Australians may need to brace for renewed pressure at the bowser following the collapse of a delicate detente between the US and Iran. Over the weekend, the Iranian regime’s Islamic Revolutionary Guard Corps again blocked access to the Strait of Hormuz, threatening vessels and stating the waterway would remain shut until a US naval blockade of Iranian ports ends. This action reverses a brief reopening a day earlier, which had seen peace negotiations appear to advance and access restored to about 20 per cent of global oil supply, sparking hopes for market stability.
The renewed closure threatens to undo recent market optimism. Last week, oil prices had seen some recovery after a major market shock in late February, which sent prices up by approximately 50 per cent in early March, pushing Australian petrol to $2.50 a litre and diesel beyond $3. While average diesel prices had settled back below $3 before the weekend, hopes for stable fuel supply lines to Australia, which imports most of its diesel and aviation fuel from overseas, are now in question. All eyes will be on the opening of major global oil markets in Asia on Monday morning.

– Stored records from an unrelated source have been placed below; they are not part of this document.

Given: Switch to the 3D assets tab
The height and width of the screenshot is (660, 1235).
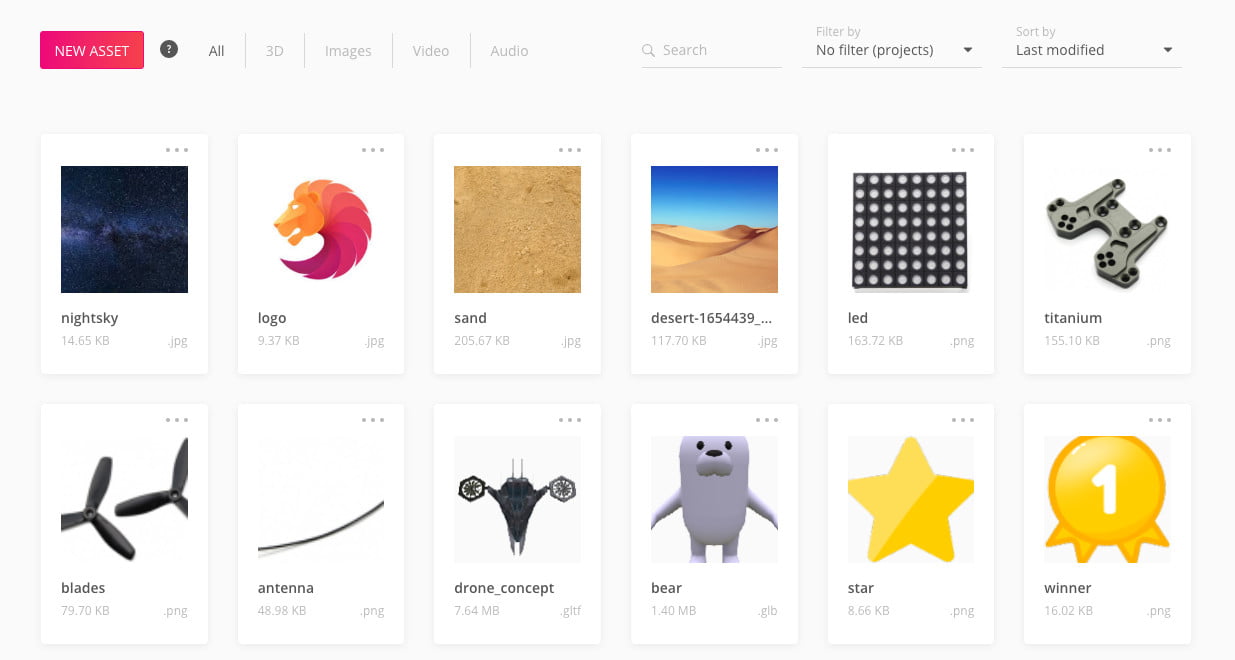Looking at the screenshot, I should tap(275, 51).
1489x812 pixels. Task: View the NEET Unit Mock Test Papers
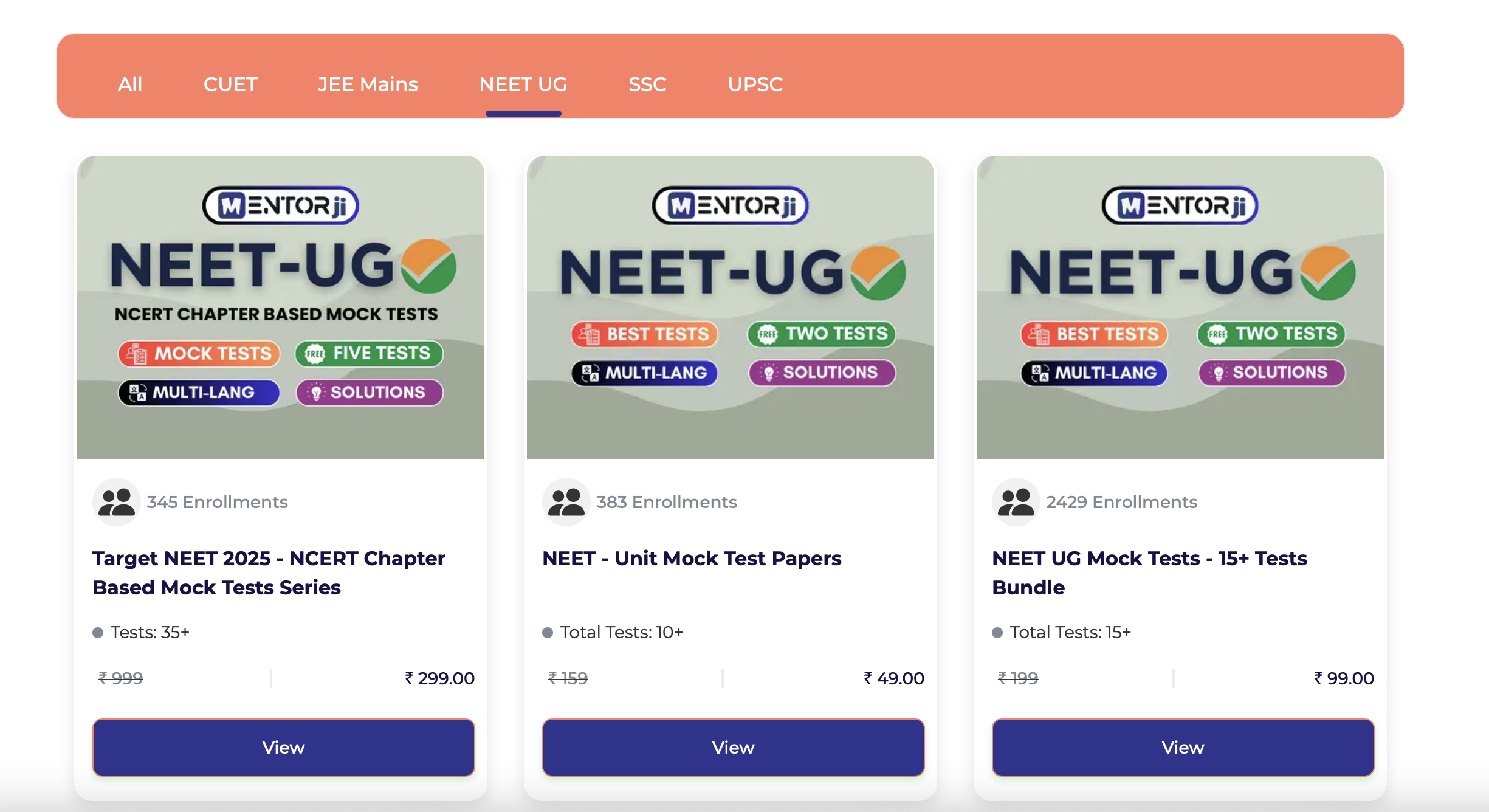[734, 748]
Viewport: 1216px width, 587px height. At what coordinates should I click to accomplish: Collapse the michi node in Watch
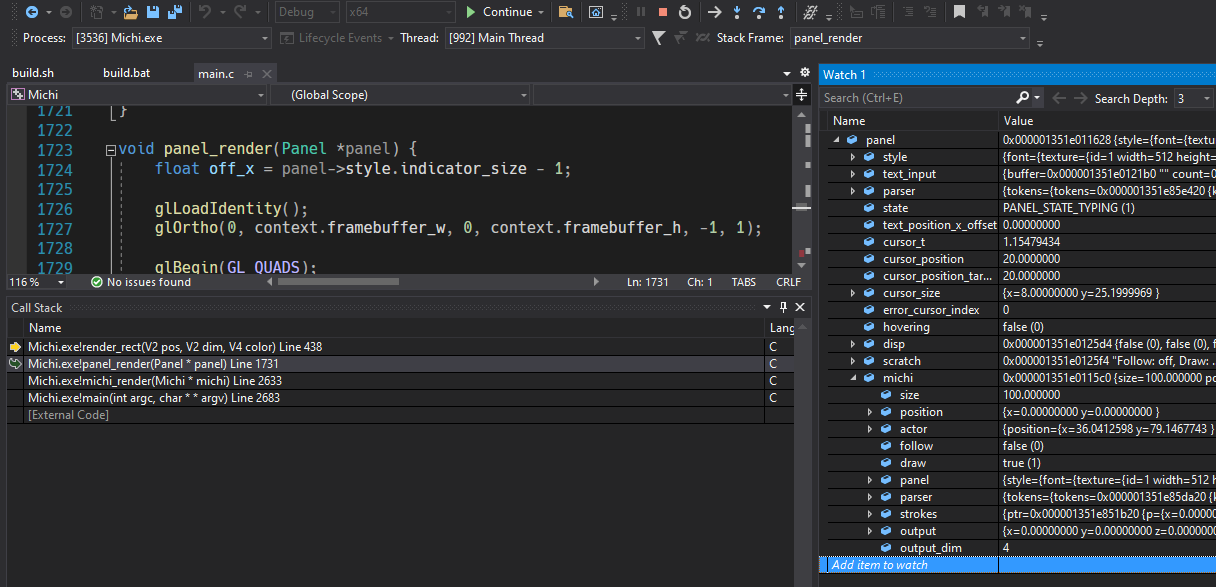pos(853,378)
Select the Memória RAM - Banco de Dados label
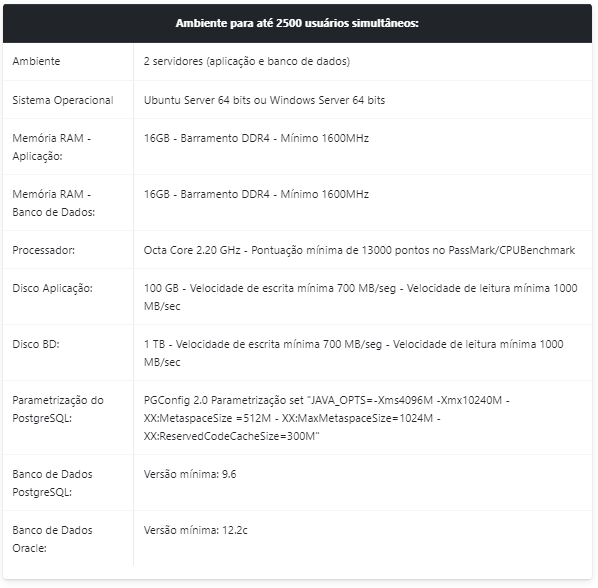 point(53,203)
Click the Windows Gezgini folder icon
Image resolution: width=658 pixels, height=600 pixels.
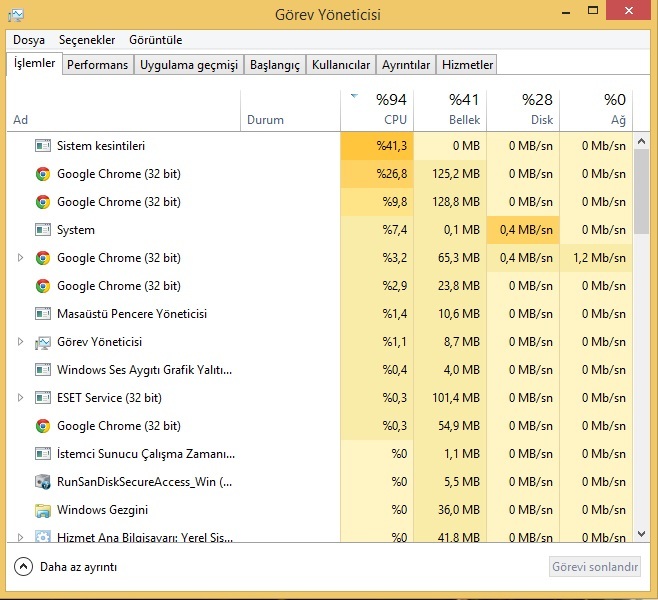pyautogui.click(x=43, y=510)
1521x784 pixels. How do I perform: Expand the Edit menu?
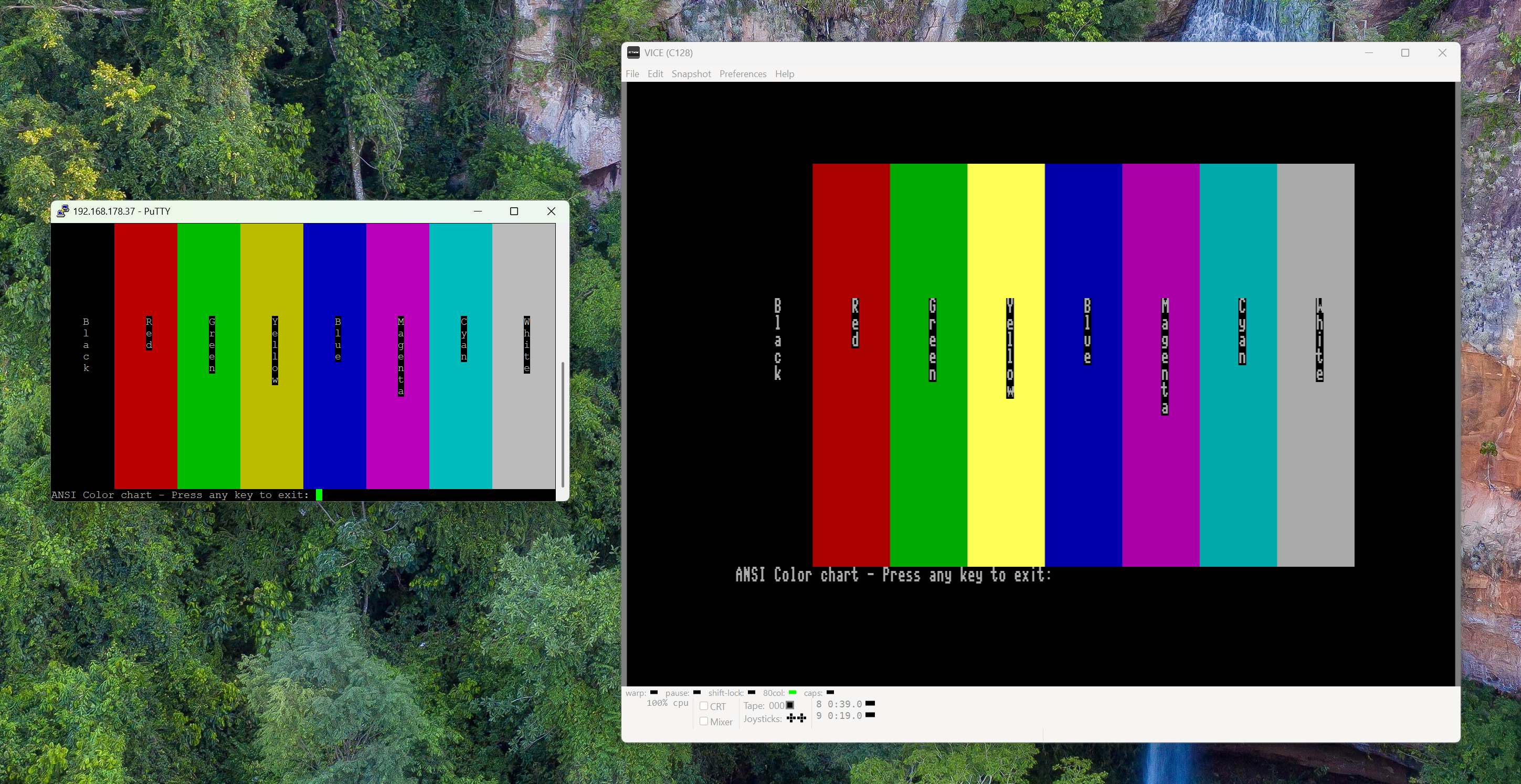click(655, 74)
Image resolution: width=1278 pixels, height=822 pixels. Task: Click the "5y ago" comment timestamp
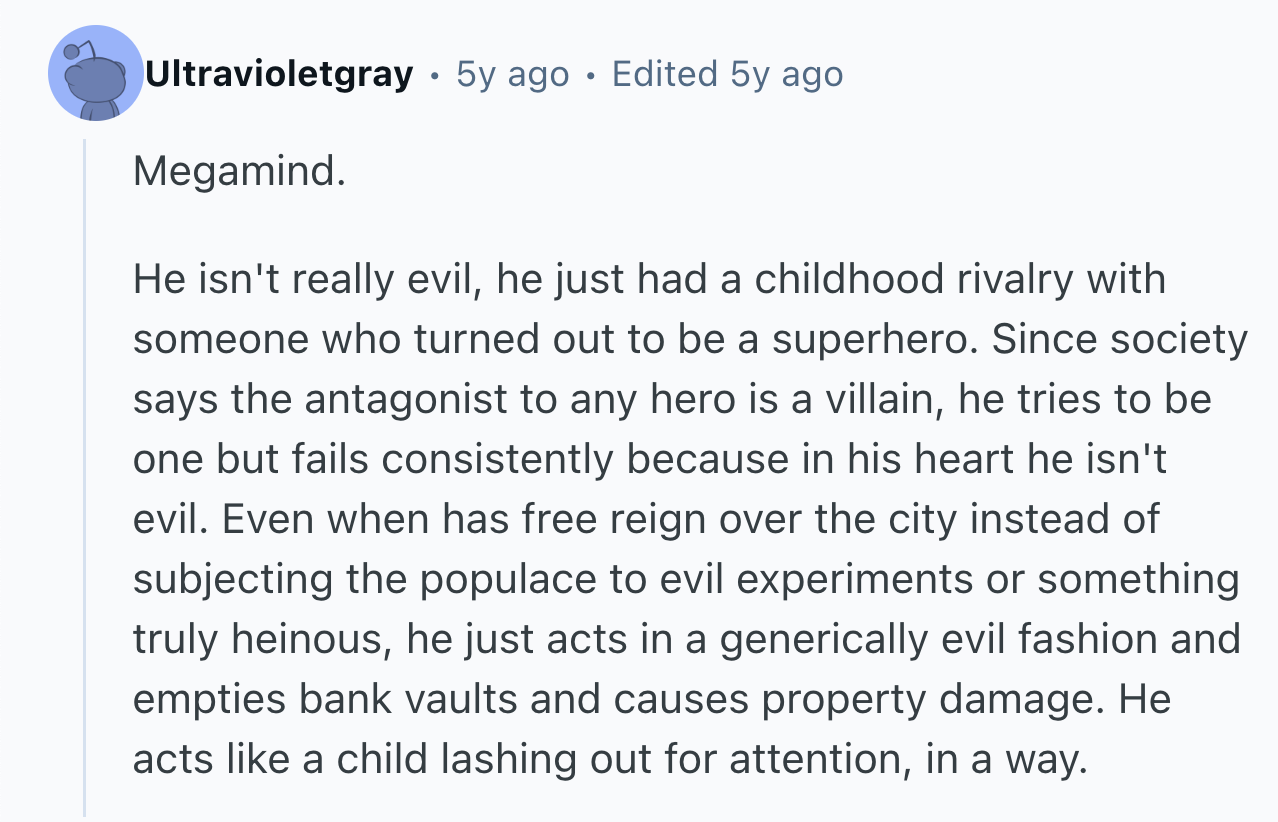point(512,74)
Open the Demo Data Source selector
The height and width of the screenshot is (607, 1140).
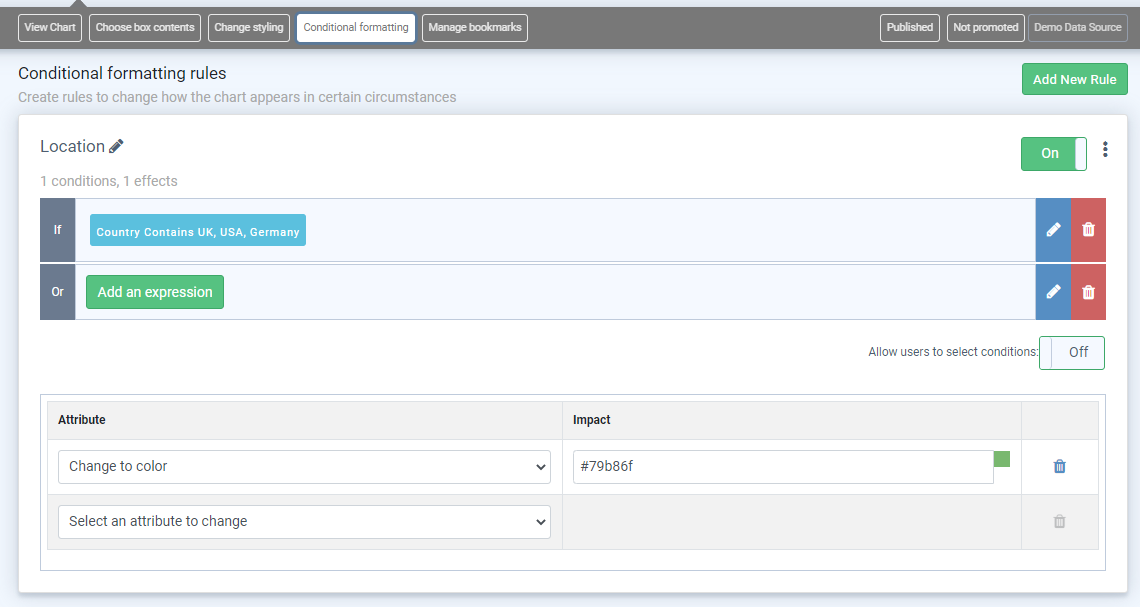coord(1077,28)

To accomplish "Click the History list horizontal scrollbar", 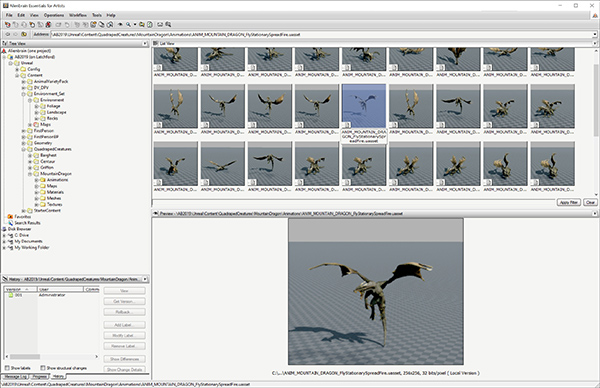I will (52, 356).
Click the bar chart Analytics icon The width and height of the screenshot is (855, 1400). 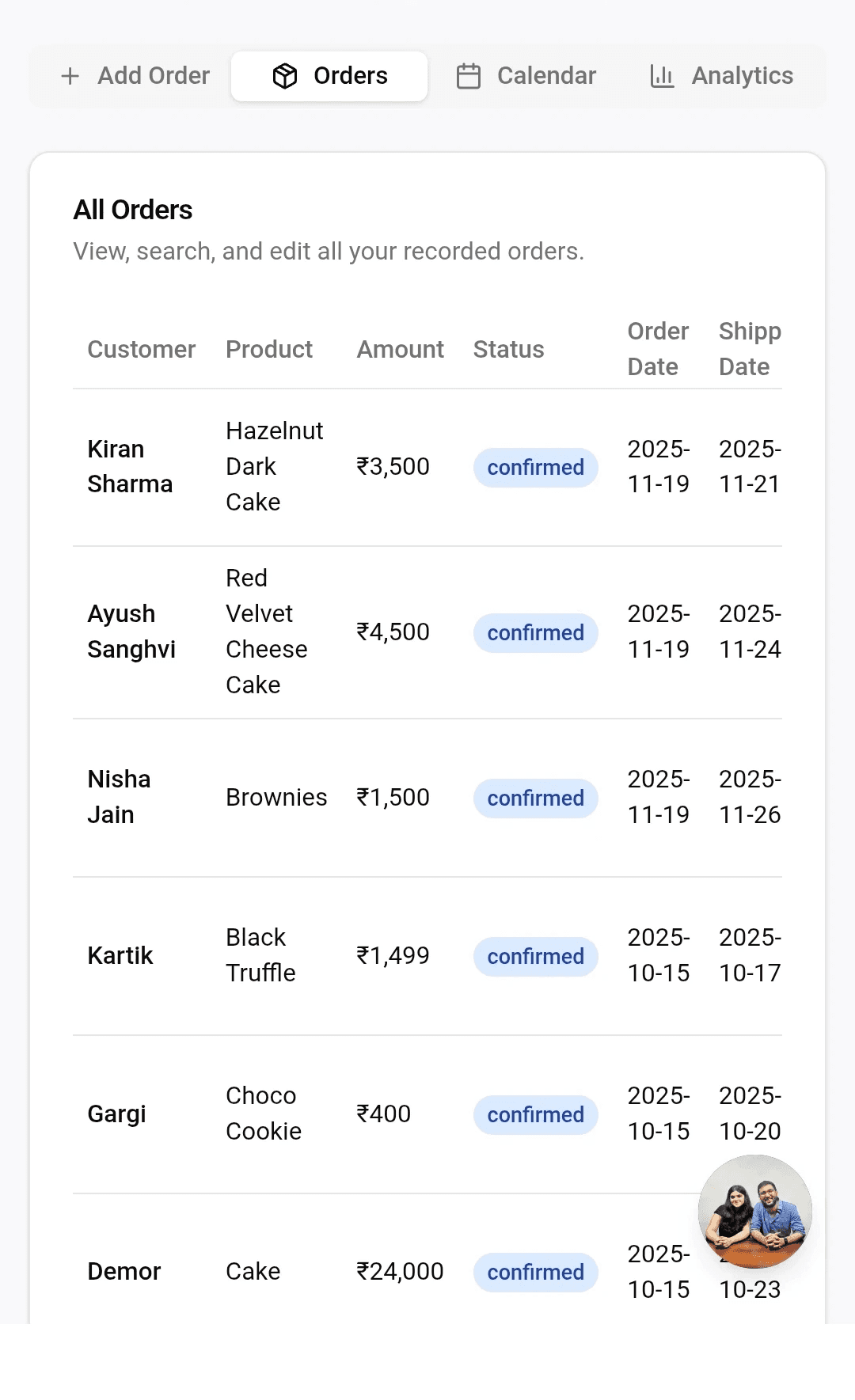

AMP chief economist Shane Oliver warned more oil shocks are likely if the strait does not reopen swiftly, stating the “risk of a renewed spike in oil prices […] remains.” Australia’s reliance on imports, with ANZ estimating 55 per cent of its diesel and jet fuel demand tied to the Persian Gulf, underscores this vulnerability. Prime Minister Anthony Albanese has recently visited key trading partners to shore up energy deals. Energy Minister Chris Bowen noted on Saturday that Australia held 46 days of petrol, 31 days of diesel, and 30 days of jet fuel, with 61 additional ships en route. However, Oliver cautioned that prolonged closure could necessitate drastic actions like fuel rationing, risking a direct reduction in economic activity and the likelihood of recession.